For four years Dauphin was a place where anyone living below the poverty line could receive monthly cheques to boost their income, no questions asked. Single mothers could afford to put their kids through school and low-income families weren’t scrambling to pay the rent each month.
For Amy Richardson, it meant she could afford to buy her children books for school. Richardson joined the program in 1977, just after her husband had gone on disability leave from his job. At the time, she was struggling to raise her three youngest children on $1.50 haircuts she gave in her living room beauty parlour.
The $1,200 per year she received in monthly increments was a welcome supplement, in a time when the poverty line was $2,100 a year.
“The extra money meant that I was also able to give my kids something I wouldn’t ordinarily be able to, like taking them to a show or some small luxury like that,” said Richardson, now 84, who spoke to The Dominion by phone from Dauphin.
Unfortunately the experiment was ended early due to political reasons. The original researchers took excellent notes, though, and some retrospective analysis suggests this has great effect with few side-effects.
These results suggest that healthcare utilization declines when subjects are presented with a [Guaranteed Annual Income]. Hospital separations for Dauphin subjects fell 8.5% relative to the controls during the MINCOME period. This decline was significant at the 1% level.
Indeed, the actual hospitalization rates per 1000 people graphed over time show the decline in hospitalization coincident with the introduction of MINCOME.
But a second, much more recent attempt at guaranteed minimum income… sorta-kinda.
The 20 percent raises [Dan] Price implemented in 2012 were supposed to be a one-time deal. Then something strange happened: Profits rose just as much as the previous year, fueled by a surprising productivity jump — of 30 to 40 percent. He figured it was a fluke, but he piled on 20 percent raises again the following year. Again, profits rose by a like amount.

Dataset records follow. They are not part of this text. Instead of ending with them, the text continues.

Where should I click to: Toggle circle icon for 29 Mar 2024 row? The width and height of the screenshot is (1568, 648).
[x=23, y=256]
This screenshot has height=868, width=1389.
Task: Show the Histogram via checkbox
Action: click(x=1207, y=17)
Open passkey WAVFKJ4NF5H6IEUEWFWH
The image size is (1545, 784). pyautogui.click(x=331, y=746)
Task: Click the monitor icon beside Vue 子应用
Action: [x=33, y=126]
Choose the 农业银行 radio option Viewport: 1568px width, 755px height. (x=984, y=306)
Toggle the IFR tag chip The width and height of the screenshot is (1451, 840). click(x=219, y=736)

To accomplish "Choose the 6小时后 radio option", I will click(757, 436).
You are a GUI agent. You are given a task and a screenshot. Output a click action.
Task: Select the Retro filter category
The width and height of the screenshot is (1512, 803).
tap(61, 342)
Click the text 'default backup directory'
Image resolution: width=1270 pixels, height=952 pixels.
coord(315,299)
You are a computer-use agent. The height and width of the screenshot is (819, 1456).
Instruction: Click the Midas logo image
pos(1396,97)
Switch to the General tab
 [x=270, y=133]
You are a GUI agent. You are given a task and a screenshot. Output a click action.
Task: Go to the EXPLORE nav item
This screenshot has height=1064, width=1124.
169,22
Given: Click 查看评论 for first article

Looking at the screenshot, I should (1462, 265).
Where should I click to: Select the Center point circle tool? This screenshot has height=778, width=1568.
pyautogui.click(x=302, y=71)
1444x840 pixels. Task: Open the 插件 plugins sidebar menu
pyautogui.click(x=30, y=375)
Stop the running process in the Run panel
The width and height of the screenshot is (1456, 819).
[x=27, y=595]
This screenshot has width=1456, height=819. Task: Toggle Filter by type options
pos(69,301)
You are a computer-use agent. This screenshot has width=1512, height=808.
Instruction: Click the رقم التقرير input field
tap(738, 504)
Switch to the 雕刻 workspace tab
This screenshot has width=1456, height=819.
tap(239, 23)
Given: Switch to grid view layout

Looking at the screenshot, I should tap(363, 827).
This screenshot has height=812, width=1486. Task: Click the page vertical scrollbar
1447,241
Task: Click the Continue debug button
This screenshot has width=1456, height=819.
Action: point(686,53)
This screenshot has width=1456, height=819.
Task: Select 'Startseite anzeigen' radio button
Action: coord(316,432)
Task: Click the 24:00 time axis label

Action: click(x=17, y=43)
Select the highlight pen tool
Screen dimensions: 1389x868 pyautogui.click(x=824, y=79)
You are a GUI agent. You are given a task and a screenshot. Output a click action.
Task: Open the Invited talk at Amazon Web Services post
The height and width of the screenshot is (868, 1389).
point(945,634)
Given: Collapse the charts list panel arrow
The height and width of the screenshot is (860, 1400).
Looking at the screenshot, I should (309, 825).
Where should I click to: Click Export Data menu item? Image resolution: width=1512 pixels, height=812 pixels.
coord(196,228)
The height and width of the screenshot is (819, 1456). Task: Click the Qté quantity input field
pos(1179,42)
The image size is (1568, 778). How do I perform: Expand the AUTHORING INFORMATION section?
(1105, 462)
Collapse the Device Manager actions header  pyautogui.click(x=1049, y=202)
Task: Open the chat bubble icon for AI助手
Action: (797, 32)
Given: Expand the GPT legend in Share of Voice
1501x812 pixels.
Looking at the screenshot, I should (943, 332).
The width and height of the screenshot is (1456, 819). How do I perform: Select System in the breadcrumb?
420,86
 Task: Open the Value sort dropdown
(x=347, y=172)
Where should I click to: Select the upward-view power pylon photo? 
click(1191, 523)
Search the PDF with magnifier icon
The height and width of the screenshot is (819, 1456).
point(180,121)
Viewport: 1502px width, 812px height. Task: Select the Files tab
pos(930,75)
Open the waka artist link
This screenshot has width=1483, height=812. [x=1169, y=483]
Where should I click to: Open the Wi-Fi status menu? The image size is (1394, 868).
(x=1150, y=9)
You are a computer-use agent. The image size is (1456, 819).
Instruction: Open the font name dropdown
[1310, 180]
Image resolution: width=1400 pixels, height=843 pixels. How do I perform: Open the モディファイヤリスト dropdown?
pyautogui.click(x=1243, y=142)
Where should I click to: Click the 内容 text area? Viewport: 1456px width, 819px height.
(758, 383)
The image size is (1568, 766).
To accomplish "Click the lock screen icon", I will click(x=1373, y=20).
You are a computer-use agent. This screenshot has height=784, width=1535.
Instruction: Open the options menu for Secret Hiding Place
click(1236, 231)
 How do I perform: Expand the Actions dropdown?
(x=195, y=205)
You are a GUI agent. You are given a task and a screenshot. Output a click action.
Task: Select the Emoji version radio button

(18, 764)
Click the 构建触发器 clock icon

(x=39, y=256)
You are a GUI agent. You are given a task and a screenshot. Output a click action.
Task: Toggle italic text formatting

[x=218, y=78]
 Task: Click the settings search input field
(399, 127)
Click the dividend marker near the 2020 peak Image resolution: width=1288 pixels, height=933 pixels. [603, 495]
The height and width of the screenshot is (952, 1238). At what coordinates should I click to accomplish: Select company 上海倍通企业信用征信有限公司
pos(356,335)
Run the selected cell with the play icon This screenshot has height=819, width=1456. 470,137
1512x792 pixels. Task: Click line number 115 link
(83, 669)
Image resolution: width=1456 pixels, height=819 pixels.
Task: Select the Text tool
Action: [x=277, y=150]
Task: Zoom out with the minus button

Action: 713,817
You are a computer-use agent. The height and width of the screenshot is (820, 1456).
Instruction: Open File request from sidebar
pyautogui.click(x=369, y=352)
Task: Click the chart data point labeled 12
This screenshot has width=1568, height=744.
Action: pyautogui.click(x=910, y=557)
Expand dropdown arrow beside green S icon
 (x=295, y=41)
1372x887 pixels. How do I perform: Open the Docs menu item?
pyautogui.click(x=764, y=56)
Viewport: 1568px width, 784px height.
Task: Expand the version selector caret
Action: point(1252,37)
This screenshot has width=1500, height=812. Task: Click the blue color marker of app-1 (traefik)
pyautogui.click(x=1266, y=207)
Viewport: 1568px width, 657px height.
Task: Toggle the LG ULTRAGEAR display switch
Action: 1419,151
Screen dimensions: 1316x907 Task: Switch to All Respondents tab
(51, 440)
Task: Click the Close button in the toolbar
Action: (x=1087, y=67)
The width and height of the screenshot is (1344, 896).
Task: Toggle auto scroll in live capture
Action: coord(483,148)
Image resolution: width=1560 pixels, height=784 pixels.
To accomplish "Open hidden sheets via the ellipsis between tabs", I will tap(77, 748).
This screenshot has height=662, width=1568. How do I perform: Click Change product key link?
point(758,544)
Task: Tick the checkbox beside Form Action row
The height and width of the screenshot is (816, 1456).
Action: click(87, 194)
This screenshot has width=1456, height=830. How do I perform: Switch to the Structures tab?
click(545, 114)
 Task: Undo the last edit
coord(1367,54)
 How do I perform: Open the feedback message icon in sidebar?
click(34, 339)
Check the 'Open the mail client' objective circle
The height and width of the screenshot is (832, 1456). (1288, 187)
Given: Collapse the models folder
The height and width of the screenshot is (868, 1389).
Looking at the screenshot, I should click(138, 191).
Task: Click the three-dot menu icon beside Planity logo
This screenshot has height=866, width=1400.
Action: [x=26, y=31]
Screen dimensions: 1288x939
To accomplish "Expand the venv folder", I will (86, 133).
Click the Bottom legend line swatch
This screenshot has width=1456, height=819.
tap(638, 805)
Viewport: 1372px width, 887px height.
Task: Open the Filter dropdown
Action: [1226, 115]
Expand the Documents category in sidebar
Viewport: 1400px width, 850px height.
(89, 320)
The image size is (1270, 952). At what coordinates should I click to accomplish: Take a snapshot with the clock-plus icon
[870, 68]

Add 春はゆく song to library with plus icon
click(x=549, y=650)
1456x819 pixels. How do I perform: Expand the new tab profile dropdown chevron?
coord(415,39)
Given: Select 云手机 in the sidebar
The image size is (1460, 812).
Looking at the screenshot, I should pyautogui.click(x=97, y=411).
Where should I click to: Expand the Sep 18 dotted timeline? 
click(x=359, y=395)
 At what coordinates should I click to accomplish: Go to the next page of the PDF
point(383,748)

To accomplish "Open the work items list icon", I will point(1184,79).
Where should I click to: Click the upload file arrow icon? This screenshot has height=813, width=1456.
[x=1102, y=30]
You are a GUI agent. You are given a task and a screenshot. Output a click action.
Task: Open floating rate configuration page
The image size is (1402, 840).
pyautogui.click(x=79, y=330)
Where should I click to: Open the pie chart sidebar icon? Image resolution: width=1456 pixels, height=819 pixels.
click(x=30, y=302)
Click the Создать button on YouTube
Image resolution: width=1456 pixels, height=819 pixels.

Baffled, he did the same in 2014 and profits continued to rise, though not quite as much as before, because Gravity had to do more hiring. […]
But Price worried that employees with money troubles would fail to provide the top-notch service that had made Gravity successful. He also believed that low starting salaries were simply wrong — contrary to his values, which his father had always taught him to respect. “I just decided I’m gonna do $70,000,” he says. “I don’t care if I have to stop paying myself or I have to work 20 hours a day. I’m going to do it.”
The plan will eventually double the salaries of 30 workers and give raises to 40 more making less than $70,000. Phased in over three years, this will cost $1.8 million. The minimum jumped to $50,000 immediately and will climb by $10,000 in each of the next two years; those who earn $50,000 to $70,000 will get $5,000 raises. Price has vowed not to raise prices, lay off staff, or cut executive pay. […]
Six months after Price’s announcement, Gravity has defied doubters. Revenue is growing at double the previous rate. Profits have also doubled. Gravity did lose a few customers: Some objected to what seemed like a political statement that put pressure on them to raise their own wages; others feared price hikes or service cutbacks. But media reports suggesting that panicked customers were fleeing have proved false. In fact, Gravity’s customer retention rate rose from 91 to 95 percent in the second quarter. Only two employees quit — a nonevent.
Six months is nowhere near enough time to measure the true impact of minimum income, and of course this is a very limited form of it. Still, this experiment is worth keeping an eye on.
 Forget, Evelyn L. “New questions, new data, old interventions: The health effects of a guaranteed annual income.” Preventive medicine 57.6 (2013): 925-928.